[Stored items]
━━━━━━━━━━━━━━━━━━━━━━━━━━━━━━

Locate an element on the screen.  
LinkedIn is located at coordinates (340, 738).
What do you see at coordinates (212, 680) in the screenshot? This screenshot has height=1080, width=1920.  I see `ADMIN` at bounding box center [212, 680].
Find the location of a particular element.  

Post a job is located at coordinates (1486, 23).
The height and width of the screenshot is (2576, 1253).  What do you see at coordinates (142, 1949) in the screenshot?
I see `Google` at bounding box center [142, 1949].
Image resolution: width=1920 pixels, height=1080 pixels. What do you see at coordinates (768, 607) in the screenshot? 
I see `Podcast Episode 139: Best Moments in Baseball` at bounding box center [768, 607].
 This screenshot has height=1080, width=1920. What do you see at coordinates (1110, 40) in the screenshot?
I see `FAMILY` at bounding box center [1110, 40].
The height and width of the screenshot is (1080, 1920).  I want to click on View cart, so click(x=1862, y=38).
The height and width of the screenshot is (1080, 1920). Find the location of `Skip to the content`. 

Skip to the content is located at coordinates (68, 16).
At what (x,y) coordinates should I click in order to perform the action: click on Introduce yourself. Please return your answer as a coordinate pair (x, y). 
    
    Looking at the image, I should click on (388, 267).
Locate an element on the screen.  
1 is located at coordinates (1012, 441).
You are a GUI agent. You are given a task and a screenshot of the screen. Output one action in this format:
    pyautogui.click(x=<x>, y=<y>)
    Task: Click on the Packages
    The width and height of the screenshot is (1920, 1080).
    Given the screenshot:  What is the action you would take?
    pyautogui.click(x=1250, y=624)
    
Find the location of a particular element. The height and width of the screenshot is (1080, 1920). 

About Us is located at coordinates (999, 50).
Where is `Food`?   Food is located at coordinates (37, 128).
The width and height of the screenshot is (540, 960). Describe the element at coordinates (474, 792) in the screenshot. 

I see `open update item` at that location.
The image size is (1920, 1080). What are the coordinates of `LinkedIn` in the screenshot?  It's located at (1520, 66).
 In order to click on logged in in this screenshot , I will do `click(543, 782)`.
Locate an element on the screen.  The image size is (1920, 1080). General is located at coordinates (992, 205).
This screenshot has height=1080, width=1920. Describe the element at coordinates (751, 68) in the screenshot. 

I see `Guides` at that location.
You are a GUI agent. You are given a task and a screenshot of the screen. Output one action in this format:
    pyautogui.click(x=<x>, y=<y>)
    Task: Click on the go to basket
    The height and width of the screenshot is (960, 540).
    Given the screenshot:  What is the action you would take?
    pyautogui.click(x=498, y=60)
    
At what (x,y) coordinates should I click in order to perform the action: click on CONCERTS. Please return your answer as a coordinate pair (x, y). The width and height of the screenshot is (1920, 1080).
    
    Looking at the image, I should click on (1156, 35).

━━━━━━━━━━━━━━━━━━━━━━━━━━━━━━

#### [What you should do]
Please rewrite the listing above with every "Locate an element" changed to "Identify an element", keeping everything else unchanged.

#### [Solution]
Identify an element on the screen.  
LinkedIn is located at coordinates (340, 738).
What do you see at coordinates (212, 680) in the screenshot? This screenshot has height=1080, width=1920.  I see `ADMIN` at bounding box center [212, 680].
Find the location of a particular element.  

Post a job is located at coordinates (1486, 23).
The height and width of the screenshot is (2576, 1253).  What do you see at coordinates (142, 1949) in the screenshot?
I see `Google` at bounding box center [142, 1949].
Image resolution: width=1920 pixels, height=1080 pixels. What do you see at coordinates (768, 607) in the screenshot? 
I see `Podcast Episode 139: Best Moments in Baseball` at bounding box center [768, 607].
 This screenshot has height=1080, width=1920. What do you see at coordinates (1110, 40) in the screenshot?
I see `FAMILY` at bounding box center [1110, 40].
The height and width of the screenshot is (1080, 1920).  I want to click on View cart, so click(x=1862, y=38).
The height and width of the screenshot is (1080, 1920). Find the location of `Skip to the content`. 

Skip to the content is located at coordinates (68, 16).
At what (x,y) coordinates should I click in order to perform the action: click on Introduce yourself. Please return your answer as a coordinate pair (x, y). 
    
    Looking at the image, I should click on (388, 267).
Identify an element on the screen.  
1 is located at coordinates (1012, 441).
You are a GUI agent. You are given a task and a screenshot of the screen. Output one action in this format:
    pyautogui.click(x=<x>, y=<y>)
    Task: Click on the Packages
    The width and height of the screenshot is (1920, 1080).
    Given the screenshot:  What is the action you would take?
    pyautogui.click(x=1250, y=624)
    
Find the location of a particular element. The height and width of the screenshot is (1080, 1920). 

About Us is located at coordinates (999, 50).
Where is `Food`?   Food is located at coordinates (37, 128).
The width and height of the screenshot is (540, 960). Describe the element at coordinates (474, 792) in the screenshot. 

I see `open update item` at that location.
The image size is (1920, 1080). What are the coordinates of `LinkedIn` in the screenshot?  It's located at (1520, 66).
 In order to click on logged in in this screenshot , I will do `click(543, 782)`.
Identify an element on the screen.  The image size is (1920, 1080). General is located at coordinates (992, 205).
This screenshot has height=1080, width=1920. Describe the element at coordinates (751, 68) in the screenshot. 

I see `Guides` at that location.
You are a GUI agent. You are given a task and a screenshot of the screen. Output one action in this format:
    pyautogui.click(x=<x>, y=<y>)
    Task: Click on the go to basket
    The height and width of the screenshot is (960, 540).
    Given the screenshot:  What is the action you would take?
    pyautogui.click(x=498, y=60)
    
At what (x,y) coordinates should I click in order to perform the action: click on CONCERTS. Please return your answer as a coordinate pair (x, y). The width and height of the screenshot is (1920, 1080).
    
    Looking at the image, I should click on (1156, 35).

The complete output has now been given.